[Items listed in a dataset]
■ ■ ■ ■

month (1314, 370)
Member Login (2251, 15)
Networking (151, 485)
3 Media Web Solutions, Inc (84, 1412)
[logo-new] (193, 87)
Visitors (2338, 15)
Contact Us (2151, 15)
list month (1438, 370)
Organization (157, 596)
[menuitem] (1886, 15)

■ ■ ■ ■

* Prompt
From the first line to the last, repeat the records exactly.

* Response below
month (1314, 370)
Member Login (2251, 15)
Networking (151, 485)
3 Media Web Solutions, Inc (84, 1412)
[logo-new] (193, 87)
Visitors (2338, 15)
Contact Us (2151, 15)
list month (1438, 370)
Organization (157, 596)
[menuitem] (1886, 15)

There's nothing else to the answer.